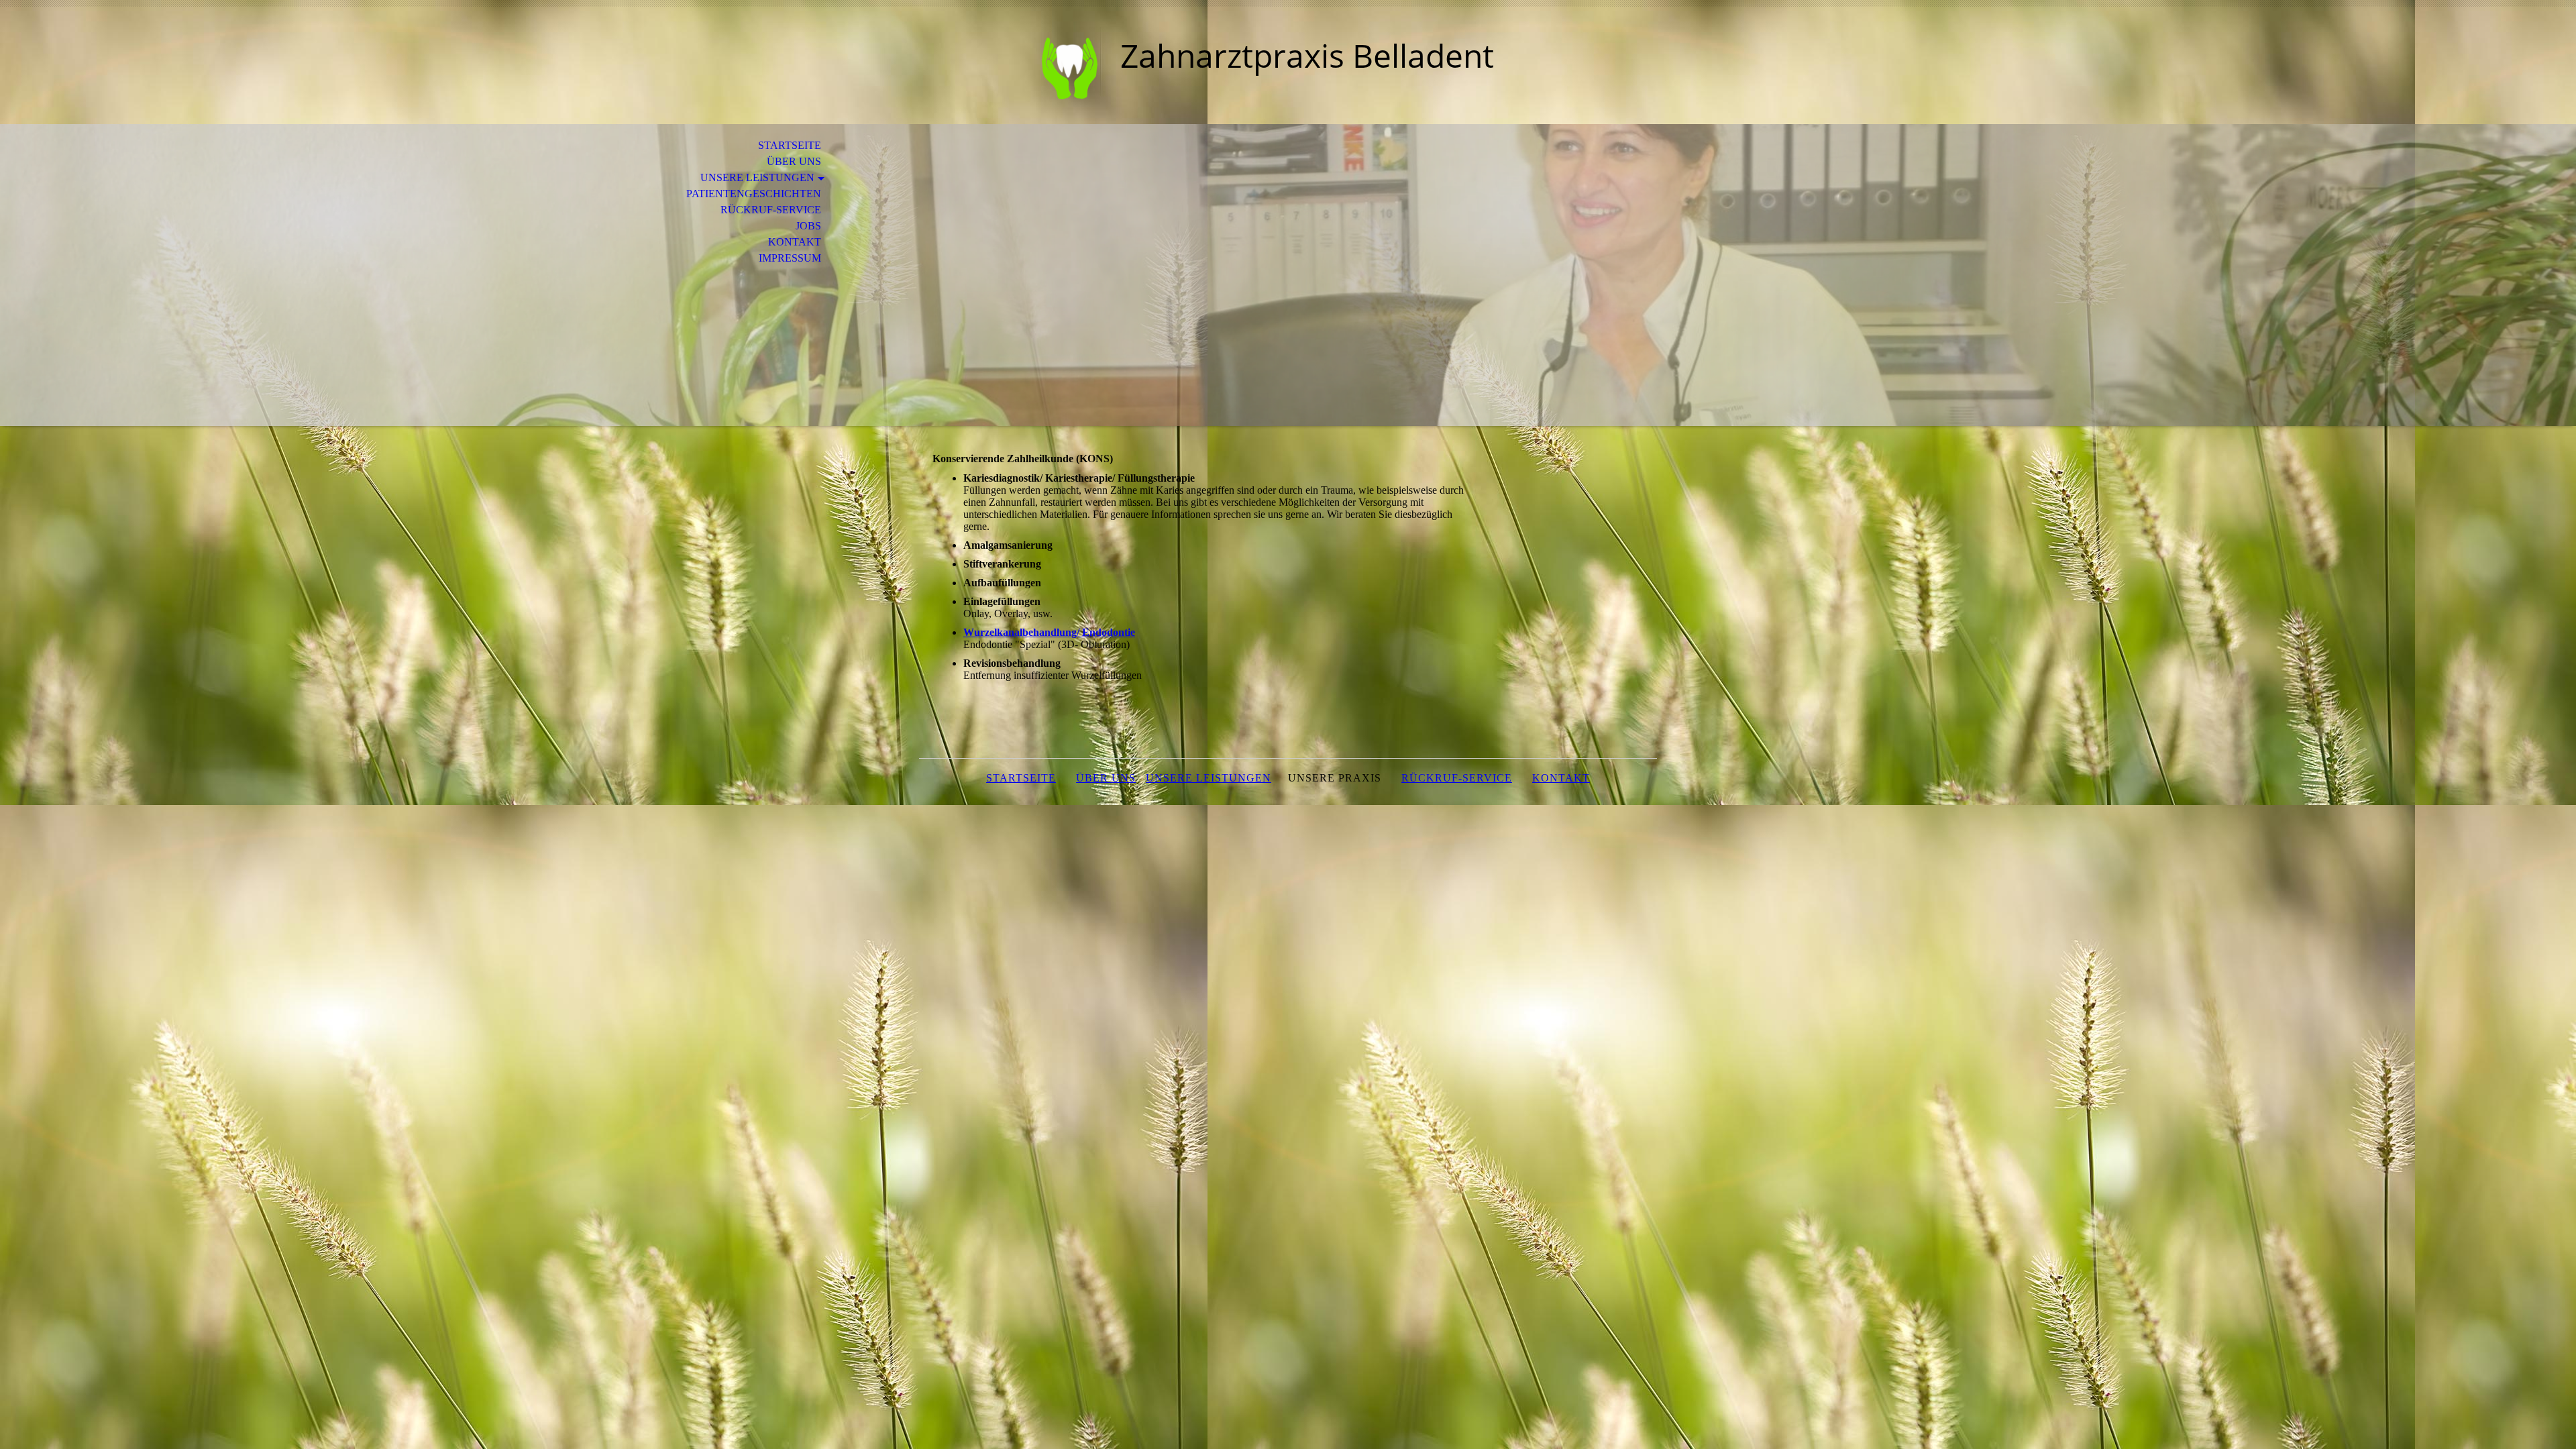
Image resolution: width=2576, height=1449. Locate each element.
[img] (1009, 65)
#####
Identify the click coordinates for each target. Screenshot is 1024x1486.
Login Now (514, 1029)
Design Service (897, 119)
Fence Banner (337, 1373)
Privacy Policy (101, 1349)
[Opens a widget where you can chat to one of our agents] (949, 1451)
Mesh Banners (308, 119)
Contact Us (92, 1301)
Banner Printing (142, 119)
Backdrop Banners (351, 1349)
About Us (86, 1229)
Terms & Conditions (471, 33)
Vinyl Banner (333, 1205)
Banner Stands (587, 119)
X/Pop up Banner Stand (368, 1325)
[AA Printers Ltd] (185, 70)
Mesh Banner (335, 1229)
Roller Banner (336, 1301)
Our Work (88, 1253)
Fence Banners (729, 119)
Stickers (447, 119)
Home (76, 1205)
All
#####
__Task brief__: Using the data above, repeat exactly the lines that begin at the line with "Image resolution: width=2576, height=1449." and end at the line with "[img] (1009, 65)", both ends included.

__Answer box__:
Image resolution: width=2576, height=1449. Locate each element.
[img] (1009, 65)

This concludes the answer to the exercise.